• DESCRIPTION OF THE TASK: Some lines below hold "computer". Pick them out and copy them.

=== DATASET RECORDS ===

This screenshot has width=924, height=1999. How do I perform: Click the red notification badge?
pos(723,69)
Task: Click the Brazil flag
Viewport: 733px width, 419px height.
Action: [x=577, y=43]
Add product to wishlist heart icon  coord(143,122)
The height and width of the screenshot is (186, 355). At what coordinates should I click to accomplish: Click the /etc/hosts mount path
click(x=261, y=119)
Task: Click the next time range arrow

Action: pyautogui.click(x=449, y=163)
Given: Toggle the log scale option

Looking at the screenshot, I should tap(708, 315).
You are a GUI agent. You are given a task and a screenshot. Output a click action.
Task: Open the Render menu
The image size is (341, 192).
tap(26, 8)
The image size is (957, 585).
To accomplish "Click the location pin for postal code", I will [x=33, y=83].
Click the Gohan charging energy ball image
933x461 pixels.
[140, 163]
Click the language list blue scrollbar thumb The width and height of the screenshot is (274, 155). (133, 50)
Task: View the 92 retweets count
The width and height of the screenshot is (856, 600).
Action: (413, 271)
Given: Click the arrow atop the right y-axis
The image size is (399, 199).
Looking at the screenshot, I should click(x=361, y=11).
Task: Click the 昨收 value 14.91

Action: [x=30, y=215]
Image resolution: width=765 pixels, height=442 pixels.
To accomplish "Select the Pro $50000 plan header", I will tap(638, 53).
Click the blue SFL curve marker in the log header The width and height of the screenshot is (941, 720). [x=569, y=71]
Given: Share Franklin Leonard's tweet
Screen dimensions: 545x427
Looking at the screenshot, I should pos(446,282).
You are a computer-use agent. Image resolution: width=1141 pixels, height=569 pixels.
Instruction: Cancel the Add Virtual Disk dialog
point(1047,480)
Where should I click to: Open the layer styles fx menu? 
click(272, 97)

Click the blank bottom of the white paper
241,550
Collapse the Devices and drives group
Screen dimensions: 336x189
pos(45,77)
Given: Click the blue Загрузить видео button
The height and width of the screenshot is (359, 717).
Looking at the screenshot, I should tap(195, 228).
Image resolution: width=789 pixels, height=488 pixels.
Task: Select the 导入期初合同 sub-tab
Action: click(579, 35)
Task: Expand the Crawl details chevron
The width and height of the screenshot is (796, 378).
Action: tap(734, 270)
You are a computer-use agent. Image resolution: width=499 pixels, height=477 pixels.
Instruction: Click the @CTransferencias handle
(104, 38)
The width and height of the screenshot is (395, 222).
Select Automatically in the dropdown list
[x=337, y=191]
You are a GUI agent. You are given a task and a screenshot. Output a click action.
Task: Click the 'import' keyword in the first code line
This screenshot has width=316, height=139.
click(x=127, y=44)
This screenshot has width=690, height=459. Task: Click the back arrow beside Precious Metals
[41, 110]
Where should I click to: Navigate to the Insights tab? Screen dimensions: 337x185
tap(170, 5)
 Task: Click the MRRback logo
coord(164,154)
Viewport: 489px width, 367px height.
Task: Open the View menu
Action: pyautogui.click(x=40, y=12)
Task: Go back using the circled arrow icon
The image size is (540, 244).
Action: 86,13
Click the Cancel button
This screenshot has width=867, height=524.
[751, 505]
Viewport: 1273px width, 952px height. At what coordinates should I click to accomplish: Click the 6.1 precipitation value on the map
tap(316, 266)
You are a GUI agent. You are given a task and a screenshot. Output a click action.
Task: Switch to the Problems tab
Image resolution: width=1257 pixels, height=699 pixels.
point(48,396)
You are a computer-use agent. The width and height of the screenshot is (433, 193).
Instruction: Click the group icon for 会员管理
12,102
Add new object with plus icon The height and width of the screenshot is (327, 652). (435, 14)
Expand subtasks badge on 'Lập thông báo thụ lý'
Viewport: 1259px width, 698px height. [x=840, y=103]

===

• REPLY TO THE TASK:
You are a computer-use agent. Image resolution: width=1141 pixels, height=569 pixels.
You are a computer-use agent. Image resolution: width=499 pixels, height=477 pixels.
You are a computer-use agent. The width and height of the screenshot is (433, 193).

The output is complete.